Activity list:
- a) In the chapter abstract on electricity privatization below, transcribe the stretch from "Chapter 24 - Abstract" through "as kaitiaki (guardians).".
- b) Finish out the next part of the chapter abstract on electricity privatization below, picking up where it stops.

Chapter 24 - Abstract and author bios


24. Ancestors for Sale in Aotearoa–New Zealand

Marama Muru-Lanning

Against the wishes of many Māori and non-Māori New Zealanders the national government privatised the country’s electricity-generating assets in 2014. Using the Māori concept of kaitiakitanga (guardianship) as a lens this chapter examines how privatisation redefines Māori relationships with their lands, resources and ancestral territories. The chapter investigates how Māori understand the sale of electricity companies that draw on resources understood as tūpuna (ancestors), taonga (treasures), atua (supernatural beings) and whānau (family); whether Māori have become shareholders in electricity generating companies and how the new role mediates their duties as kaitiaki (guardians).

Supplied entries:
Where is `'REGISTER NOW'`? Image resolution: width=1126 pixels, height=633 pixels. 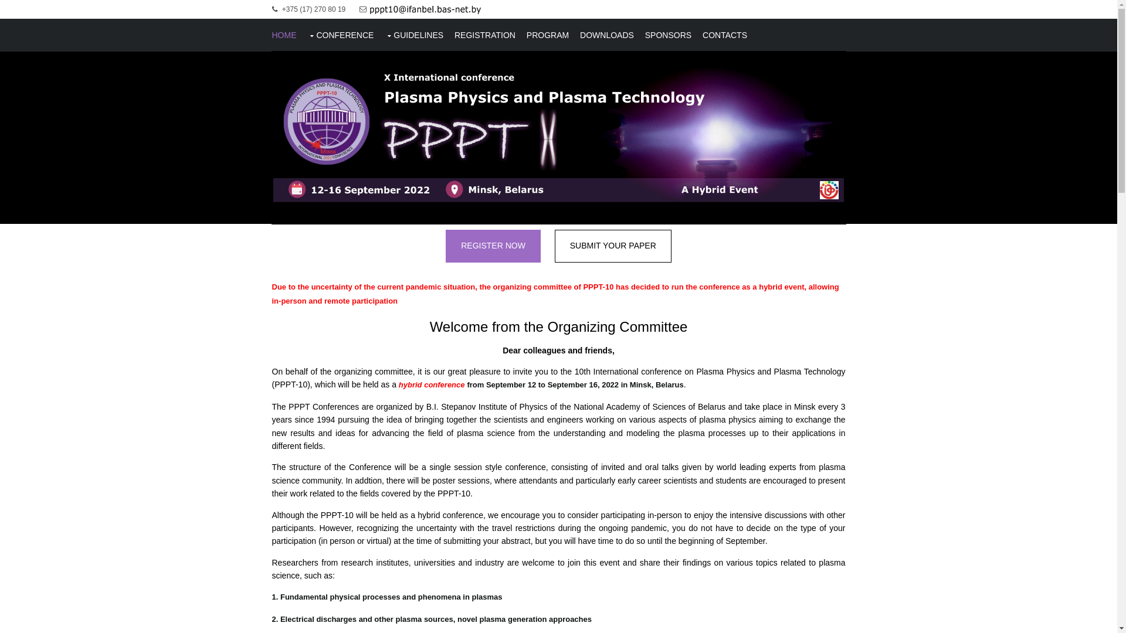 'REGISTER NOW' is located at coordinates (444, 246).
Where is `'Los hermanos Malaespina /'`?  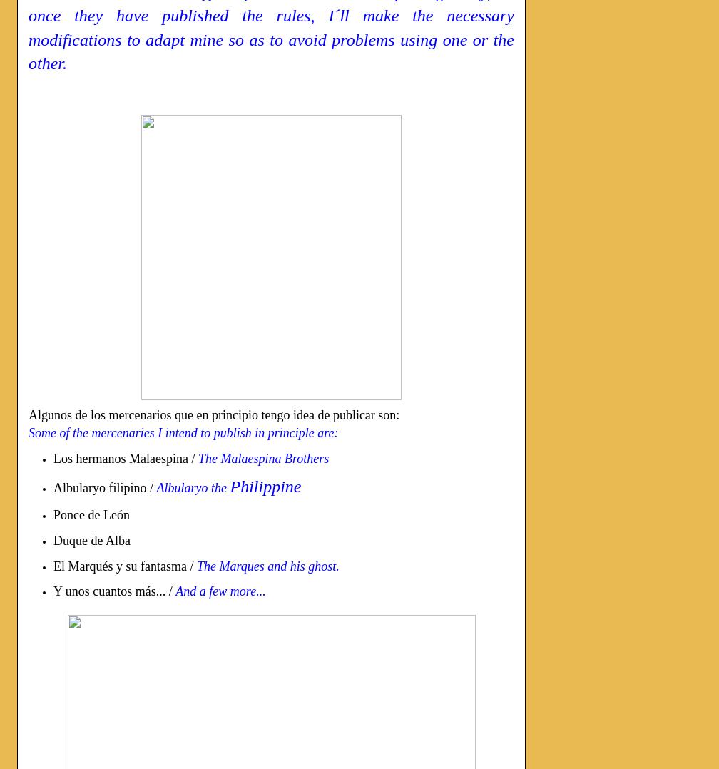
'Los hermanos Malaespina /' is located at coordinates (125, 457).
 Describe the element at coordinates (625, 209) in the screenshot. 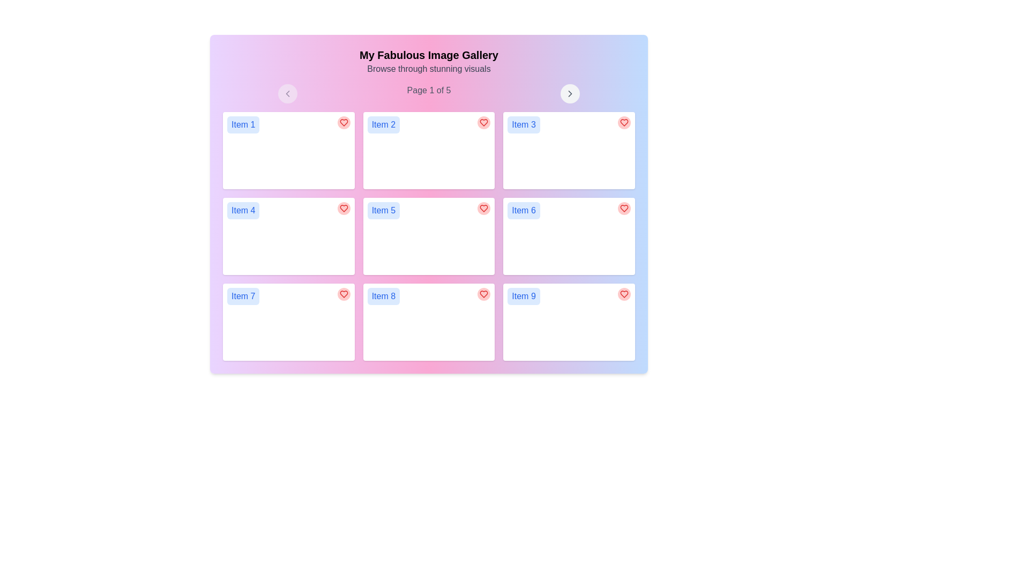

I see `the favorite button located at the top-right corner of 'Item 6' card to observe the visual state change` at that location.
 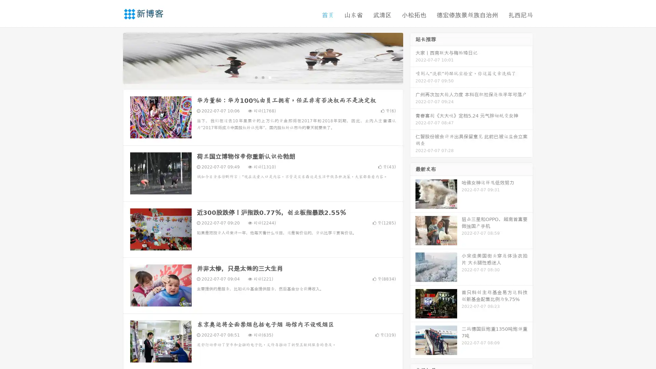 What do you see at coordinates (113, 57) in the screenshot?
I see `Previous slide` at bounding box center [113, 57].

Activity answers:
- a)
Chapter 24 - Abstract and author bios


24. Ancestors for Sale in Aotearoa–New Zealand

Marama Muru-Lanning

Against the wishes of many Māori and non-Māori New Zealanders the national government privatised the country’s electricity-generating assets in 2014. Using the Māori concept of kaitiakitanga (guardianship) as a lens this chapter examines how privatisation redefines Māori relationships with their lands, resources and ancestral territories. The chapter investigates how Māori understand the sale of electricity companies that draw on resources understood as tūpuna (ancestors), taonga (treasures), atua (supernatural beings) and whānau (family); whether Māori have become shareholders in electricity generating companies and how the new role mediates their duties as kaitiaki (guardians).

- b)
Marama Muru-Lanning is Acting Director and a Senior Research Fellow at the James Henare Māori Research Centre for the University of Auckland. She is also an advisor of elderly health projects in the Faculty of Medical and Health Sciences. Her research is concerned with debates and critical challenges in social anthropology where she focuses on the cultural specificity of Māori and their unique sense of place and belonging in New Zealand. What distinguishes Marama as a social scientist is her specialisation in water rights, environment and Indigenous issues. She currently holds a Royal Society Marsden Research Grant, is Chair of the Association for Social Anthropology in Oceania and is a Council member of the Journal of the Polynesian Society, New Zealand’s oldest scholarly journal.